Not having up-front, specific conversations about your goals and objectives could result in misunderstandings about the value you expected for the amount of money you spent.
Creative solutions
Another strategy for managing legal costs while still getting great value is to look for an employment lawyer who offers creative and proactive solutions rather than traditional, reactive approaches.
Does your employment lawyer offer flat-fee training or other employment law compliance programs tailored to new and growing businesses to help you comply with federal, state and local laws while not worrying about unpredictable or unforeseen legal fees?
Does your employment lawyer provide you with checklists or other guides covering employment law topics, such as hiring, wage-and-hour laws, and departing employee best practices, as well as access to seminars and webinars on employment law topics?

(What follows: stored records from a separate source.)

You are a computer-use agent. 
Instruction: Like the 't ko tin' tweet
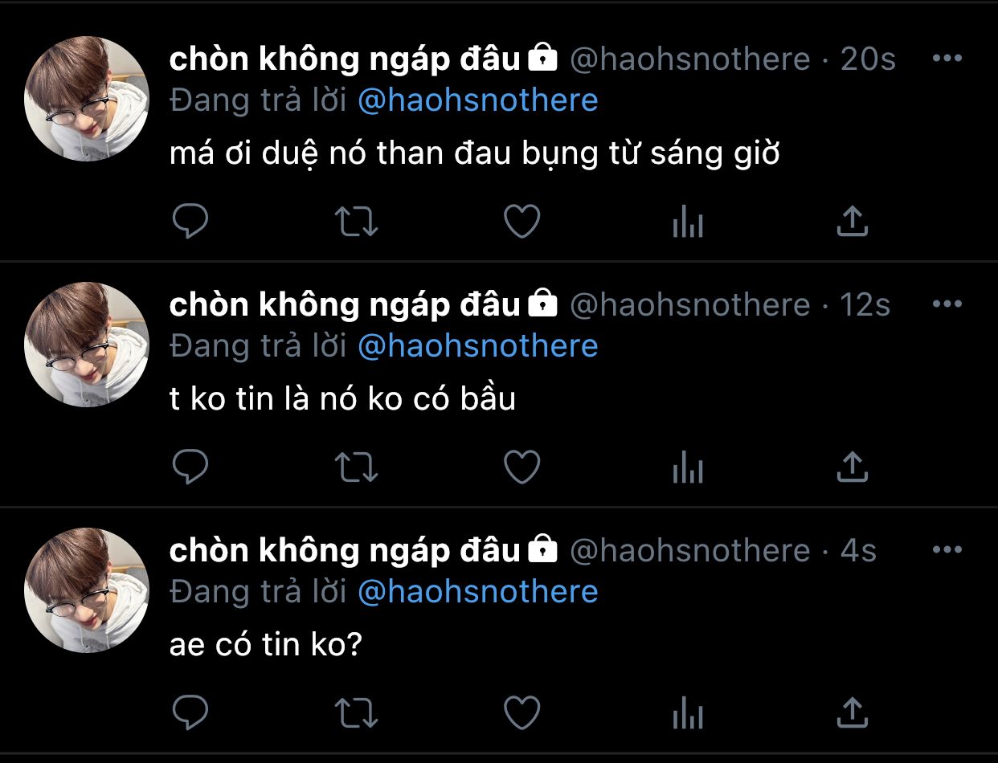point(521,467)
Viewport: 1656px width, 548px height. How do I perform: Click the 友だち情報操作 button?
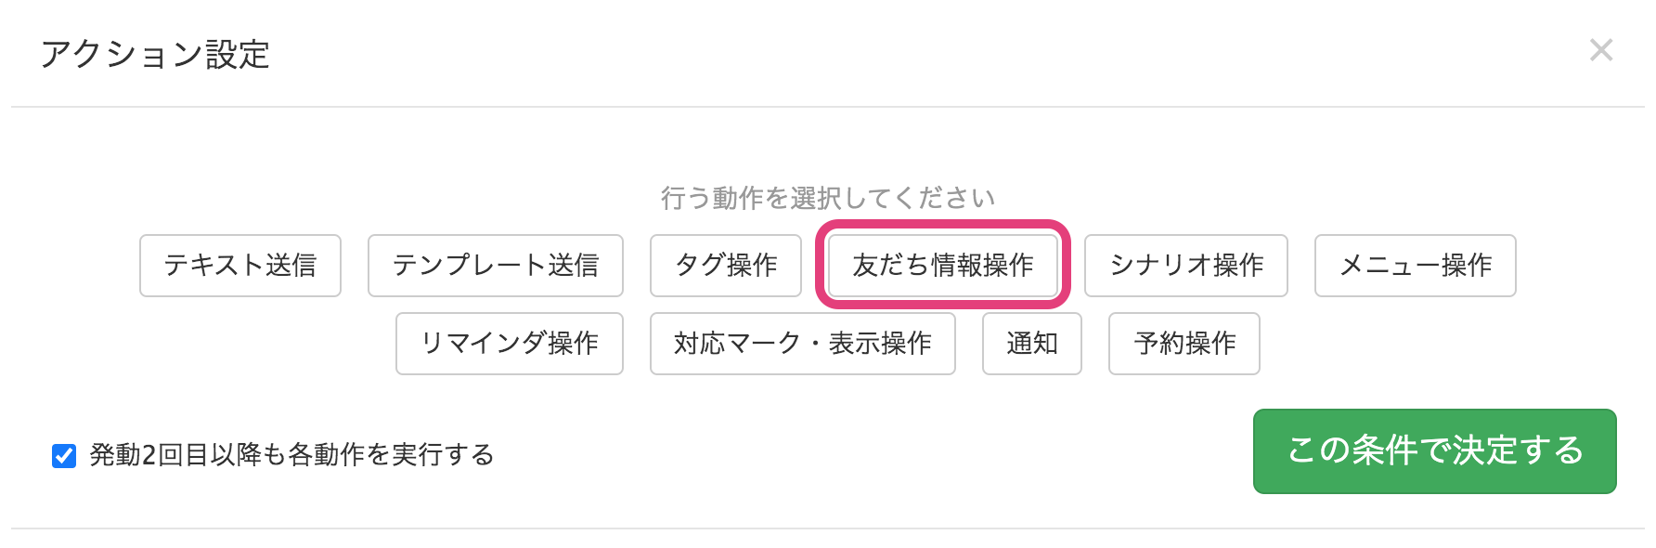[943, 266]
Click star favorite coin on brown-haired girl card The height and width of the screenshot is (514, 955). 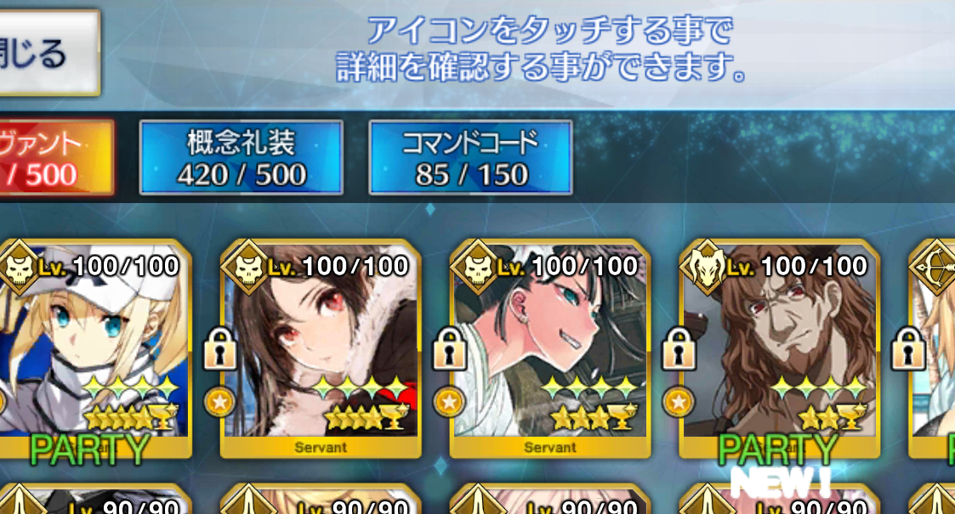219,402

And does your employment lawyer proactively reach out to let you know when new employment laws pass or court decisions come down that might affect your workplace policies?
Working with an employment lawyer who offers creative and proactive solutions to manage and reduce legal risks will help save you money in the long run.
Let’s talk about fees
Open communication is key to a successful attorney-client relationship. If you do not discuss fees and costs up front, there may be miscommunication or unmet expectations later on. But this does not mean simply asking the attorney for his or her hourly rate.
Instead, it means having an open discussion about your budget and what fee structure meets your needs, whether that is traditional hourly billing or an alternative fee arrangement, such as a flat fee or retainer-based approach.
For large projects, such as employment litigation, or other matters with many moving parts, you should also look for a lawyer who will discuss with you the scope of the project (and, ideally, give you a written scope of work agreement) so you both are on the same page about what the estimate, flat fee, or retainer covers – and what it does not.
Lawyers who use these and other project management tools will be well-positioned to keep matters on track and efficient. Demanding transparency and open communication when it comes to fees will go a long way toward preventing an unexpectedly large bill.
Young and growing companies face many challenges in staying on top of ever-changing employment laws and managing legal risks related to their employees.
Just because those challenges exist, however, does not mean you have to meet those challenges alone. Instead, create an attorney-client relationship that maximizes value and focuses on meeting your company’s needs and objectives.